Question

Four massless springs whose force constants are 2k, 2k, k and 2k respectively are attached to a mass M kept on a frictionless plane (as shown in the figure). If the mass M is displaced in the horizontal direction, then the frequency of the system.

• A. $\frac{1}{2\pi }\sqrt{\frac{K}{4M}}$
• B. $\frac{1}{2\pi }\sqrt{\frac{4K}{M}}$
• C. $\frac{1}{2\pi }\sqrt{\frac{K}{7M}}$
• D. $\frac{1}{2\pi }\sqrt{\frac{7K}{M}}$

Answer 1

The correct option is B $\frac{1}{2\pi }\sqrt{\frac{4K}{M}}$

Figure (2) is a reduced case of fig(1).In it find out the equivalent spring constant and replace spring by a spring which has spring constant equal to equivalent.

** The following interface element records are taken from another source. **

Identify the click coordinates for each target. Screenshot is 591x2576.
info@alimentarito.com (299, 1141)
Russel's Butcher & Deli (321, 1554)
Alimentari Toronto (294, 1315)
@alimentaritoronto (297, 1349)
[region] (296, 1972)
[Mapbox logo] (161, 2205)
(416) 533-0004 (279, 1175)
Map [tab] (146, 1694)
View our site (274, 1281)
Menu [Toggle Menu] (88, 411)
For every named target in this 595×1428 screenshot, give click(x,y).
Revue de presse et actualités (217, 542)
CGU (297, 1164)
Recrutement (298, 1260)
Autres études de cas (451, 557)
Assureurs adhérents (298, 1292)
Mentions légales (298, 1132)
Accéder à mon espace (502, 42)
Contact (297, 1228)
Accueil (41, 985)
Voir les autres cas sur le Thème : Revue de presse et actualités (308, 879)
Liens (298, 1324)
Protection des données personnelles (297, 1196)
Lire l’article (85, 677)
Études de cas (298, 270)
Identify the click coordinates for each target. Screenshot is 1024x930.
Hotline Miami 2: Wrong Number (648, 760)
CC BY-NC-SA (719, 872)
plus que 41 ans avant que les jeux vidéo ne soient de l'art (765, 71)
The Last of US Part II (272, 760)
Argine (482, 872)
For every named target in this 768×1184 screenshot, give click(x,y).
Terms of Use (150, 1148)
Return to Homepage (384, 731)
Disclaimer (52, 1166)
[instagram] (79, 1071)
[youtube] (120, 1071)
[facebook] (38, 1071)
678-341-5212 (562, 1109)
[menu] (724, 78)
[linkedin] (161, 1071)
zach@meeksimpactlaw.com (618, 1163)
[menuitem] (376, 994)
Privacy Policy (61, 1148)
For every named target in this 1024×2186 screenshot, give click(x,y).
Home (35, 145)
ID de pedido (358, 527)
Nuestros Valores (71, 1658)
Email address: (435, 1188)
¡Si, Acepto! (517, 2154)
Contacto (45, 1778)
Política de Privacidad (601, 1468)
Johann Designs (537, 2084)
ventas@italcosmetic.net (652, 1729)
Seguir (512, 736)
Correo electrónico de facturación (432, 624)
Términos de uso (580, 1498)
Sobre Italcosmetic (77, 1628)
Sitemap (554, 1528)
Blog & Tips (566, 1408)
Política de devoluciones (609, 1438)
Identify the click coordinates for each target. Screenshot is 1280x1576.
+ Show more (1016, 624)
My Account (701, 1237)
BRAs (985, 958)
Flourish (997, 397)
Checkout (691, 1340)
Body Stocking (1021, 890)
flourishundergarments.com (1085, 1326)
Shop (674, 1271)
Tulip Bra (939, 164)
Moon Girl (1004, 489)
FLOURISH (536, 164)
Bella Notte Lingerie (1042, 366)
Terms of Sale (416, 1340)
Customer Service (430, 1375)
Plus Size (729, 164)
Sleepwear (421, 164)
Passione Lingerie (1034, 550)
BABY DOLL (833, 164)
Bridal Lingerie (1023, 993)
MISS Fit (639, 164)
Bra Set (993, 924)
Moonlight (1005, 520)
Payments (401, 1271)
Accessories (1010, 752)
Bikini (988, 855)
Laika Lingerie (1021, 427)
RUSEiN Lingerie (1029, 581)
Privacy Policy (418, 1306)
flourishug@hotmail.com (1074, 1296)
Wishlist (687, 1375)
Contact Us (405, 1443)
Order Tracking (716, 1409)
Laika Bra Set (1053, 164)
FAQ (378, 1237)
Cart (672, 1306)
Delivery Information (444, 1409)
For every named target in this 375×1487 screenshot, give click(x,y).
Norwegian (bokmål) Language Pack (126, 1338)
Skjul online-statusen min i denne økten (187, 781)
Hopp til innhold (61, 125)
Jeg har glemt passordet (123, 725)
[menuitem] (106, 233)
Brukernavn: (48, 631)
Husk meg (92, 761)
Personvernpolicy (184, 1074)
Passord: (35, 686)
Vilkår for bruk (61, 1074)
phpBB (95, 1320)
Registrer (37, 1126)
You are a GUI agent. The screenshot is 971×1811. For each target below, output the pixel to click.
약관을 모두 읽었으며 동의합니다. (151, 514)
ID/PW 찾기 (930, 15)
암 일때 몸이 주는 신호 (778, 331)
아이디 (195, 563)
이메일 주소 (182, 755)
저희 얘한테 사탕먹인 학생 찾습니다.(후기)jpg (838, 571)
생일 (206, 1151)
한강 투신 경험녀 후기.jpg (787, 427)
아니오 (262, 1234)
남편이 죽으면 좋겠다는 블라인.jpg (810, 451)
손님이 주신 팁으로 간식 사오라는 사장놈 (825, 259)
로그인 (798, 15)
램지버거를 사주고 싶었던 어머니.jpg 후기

For series combination $\to \frac{2k.2k}{2k+2k}=k$

" parallel " $\to$ k+2k=3k

Now if we displace the mass by a distance $x$,then spring on left side applies a restoring force'$-kx$' and spring on right side applies a restoring force '$-3kx$'.

So, total force on mass 'm'

$F=-(k+3k)x$

$\Rightarrow ma+4kx=0$

$\Rightarrow a+\left(\frac{4k}{m}\right)x=0\Rightarrow a+{\omega }^{2}x=0$

Here $\omega =\sqrt{\frac{4k}{m}}$ = angular frequency of oscillation.

frequency $f=\frac{\omega }{2\pi }=\frac{1}{2\pi }\sqrt{\frac{4k}{m}}$